▶ [Given data]
━━━━━━━━

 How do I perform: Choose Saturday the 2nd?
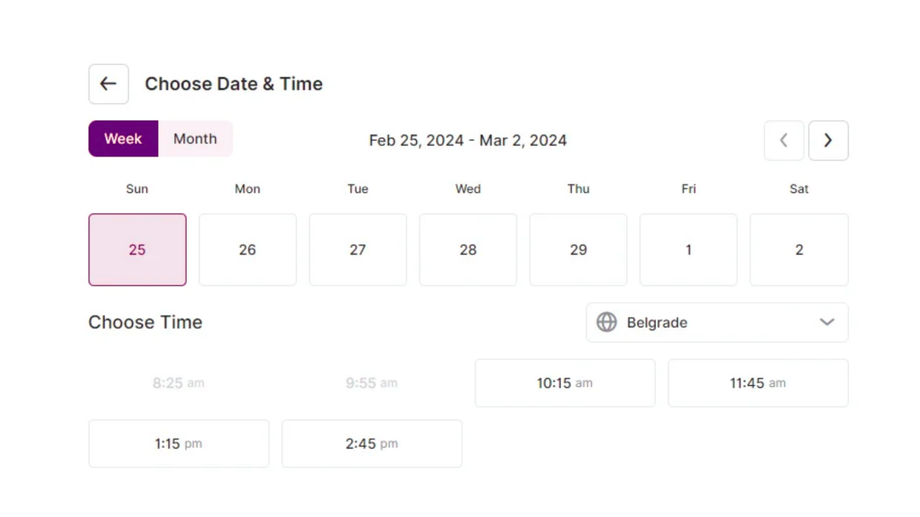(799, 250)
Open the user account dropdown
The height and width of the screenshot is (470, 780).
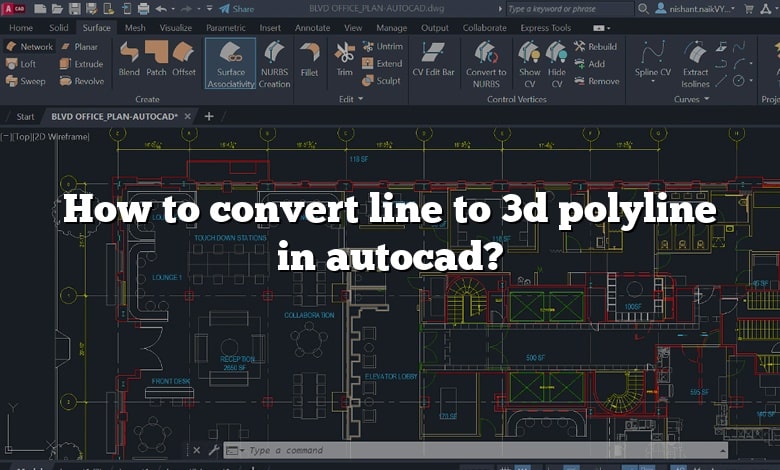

━━━━━━━━

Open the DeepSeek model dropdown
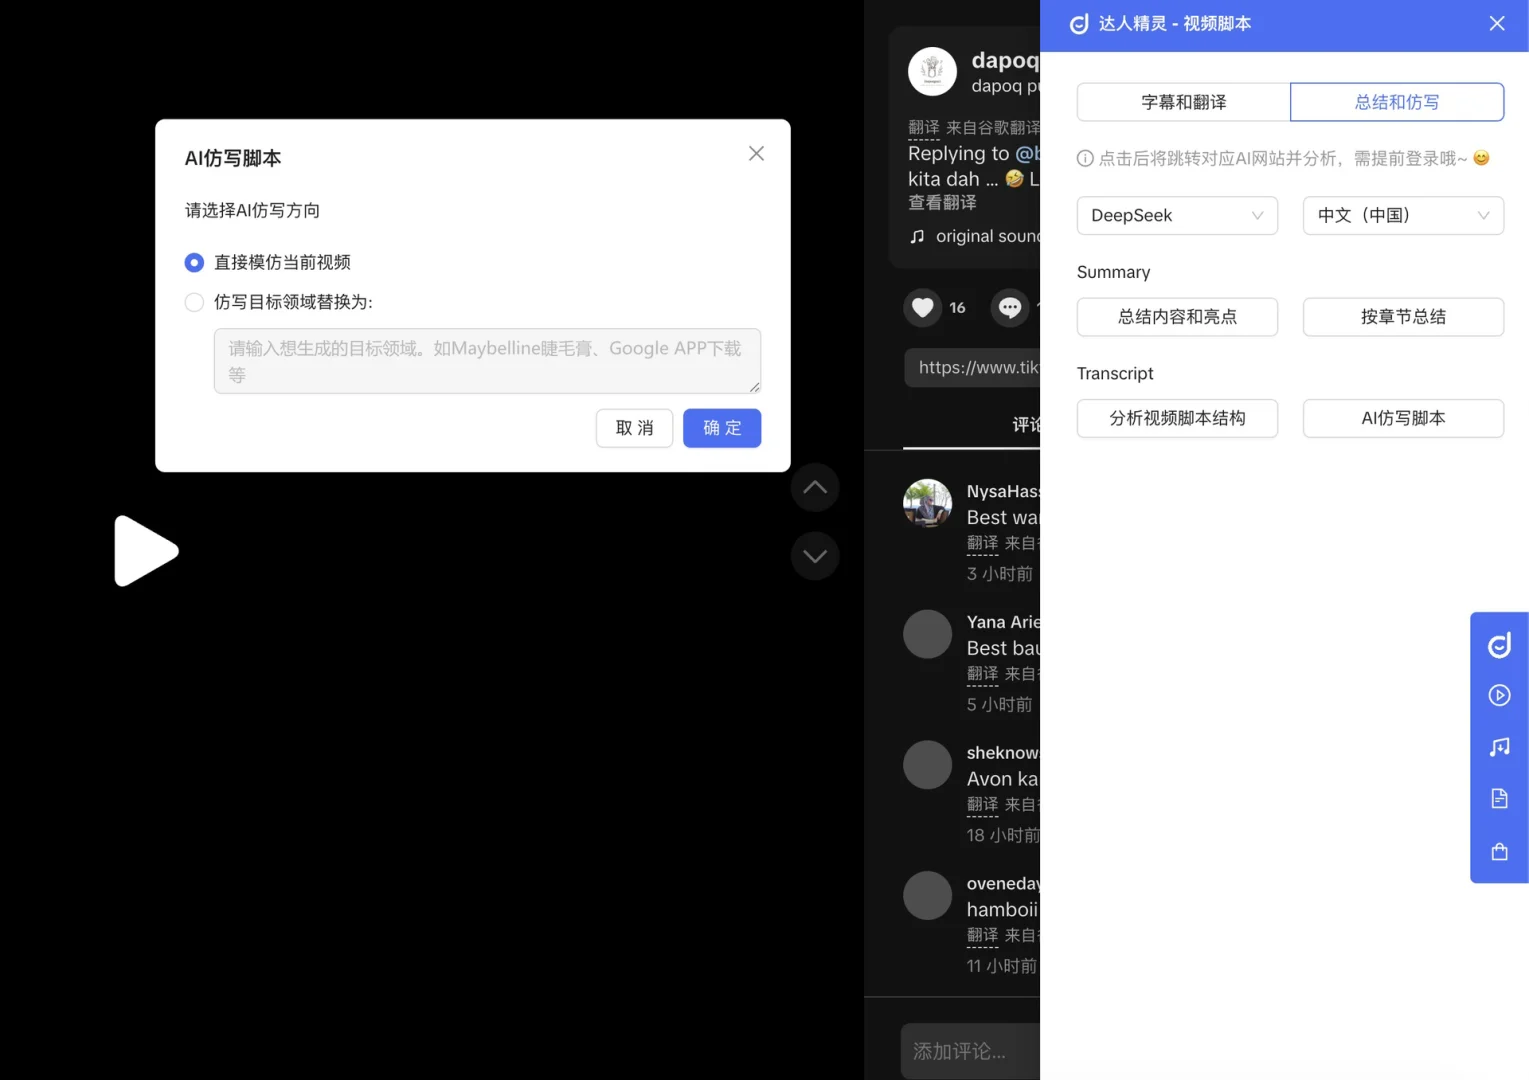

━━━━━━━━

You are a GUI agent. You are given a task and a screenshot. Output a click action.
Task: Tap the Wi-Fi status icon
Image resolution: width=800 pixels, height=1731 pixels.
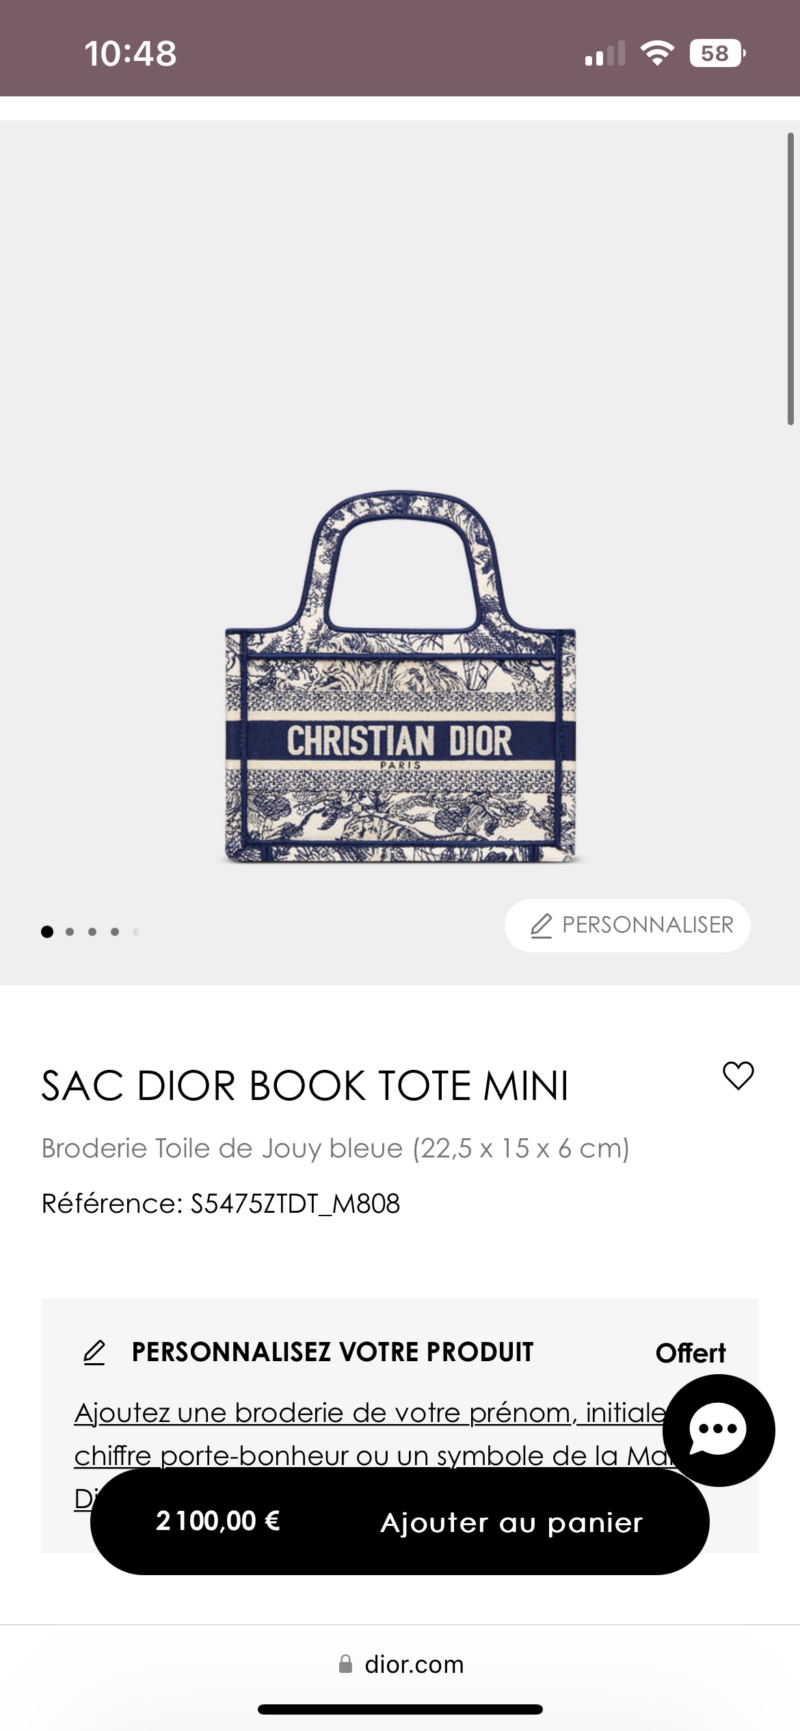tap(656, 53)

━━━━━━━━

▶ [Exercise details] Above are some entries. Restate word for word the lines from the one holding "How do I perform: Choose Saturday the 2nd?" through the one holding "The height and", but not the pictures.

▶ [Your solution]
 How do I perform: Choose Saturday the 2nd?
(799, 250)
Open the user account dropdown
The height and width of the screenshot is (470, 780).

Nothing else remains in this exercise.